■ Source text ■
Vision Transformers

MathJax example


I figure the best way to understand Vision Transformers is to trace the "concrete" tensor shape that runs throughout.

Setup and Notation

Symbol Value Meaning
\(H, W, C\) \(224, 224, 3\) Image height, width, channels
\(P\) \(16\) Patch size
\(N\) \(196\) Number of patches (\(14 \times 14\))
\(D\) \(768\) Embedding dimension
\(d_k\) \(64\) Attention head dimension
\(L\) \(1\) Number of encoder blocks
\(K\) \(10\) Number of output classes



Step 1 — Patch Extraction

The image \(I \in \mathbb{R}^{224 \times 224 \times 3}\) is divided into a grid of non-overlapping \(16 \times 16\) patches. Each patch is flattened into a vector:
\[\mathbf{x}_i \in \mathbb{R}^{P^2 \cdot C} = \mathbb{R}^{768} \qquad i = 1, \dots, 196\]
Stacked into a matrix:
\[X_{\text{patches}} \in \mathbb{R}^{196 \times 768}\]
Shape: \([196,\ 768]\)

Step 2 — Linear Patch Embedding

Raw pixel vectors live in a space whose axes are individual pixel intensities. This is a poor space for reasoning — there is no semantic structure along those axes. The embedding projects each patch into a learned space \(\mathbb{R}^D\) where geometrically meaningful relationships can emerge.
\[Z_{\text{patches}} = X_{\text{patches}}\, W_E + \mathbf{b}_E \qquad W_E \in \mathbb{R}^{768 \times 768},\ \mathbf{b}_E \in \mathbb{R}^{768}\]
The analogy for a physicist: choosing the right basis for a Hamiltonian. Working in the pixel basis is like staying in the position basis when the energy eigenbasis reveals all the structure. \(W_E\) is learned — the training process finds the projection.
Shape: \([196,\ 768]\)

Step 3 — CLS Token

A single learnable vector \(\mathbf{z}_{\text{cls}} \in \mathbb{R}^{768}\) is prepended to the sequence. It carries no pixel information — it is a trained parameter, initialized randomly and updated by backpropagation. By the end of the encoder, it will have aggregated global context from all other tokens through attention. For classification, it is the only token used.

■ Recorded information ■
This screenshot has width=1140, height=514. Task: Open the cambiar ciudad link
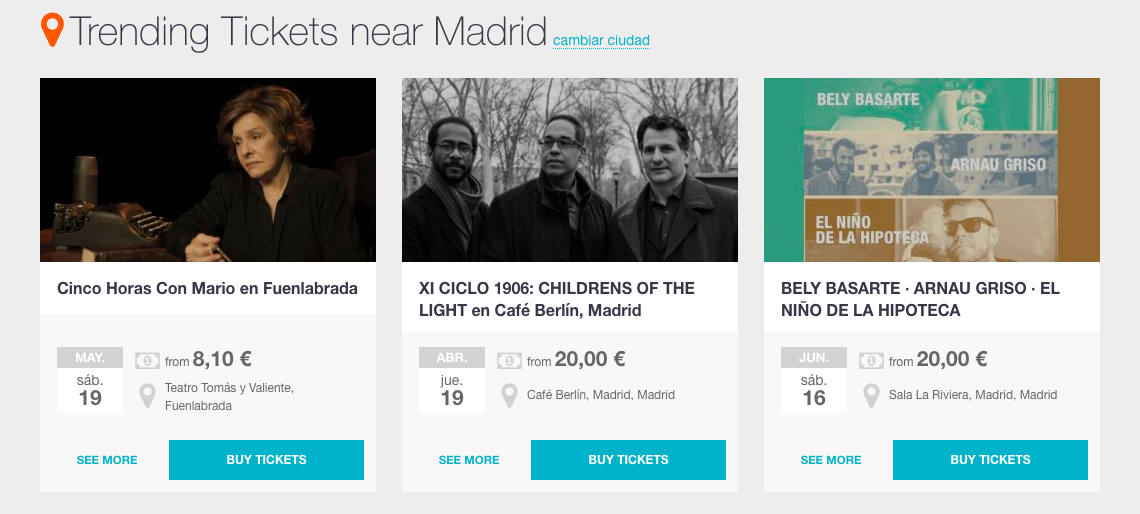pos(601,41)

■ Stated task ■
According to the Vision Transformers text, how is the CLS token initialized? Please answer in one sentence.

■ Response ■
The CLS token is initialized randomly and then updated by backpropagation.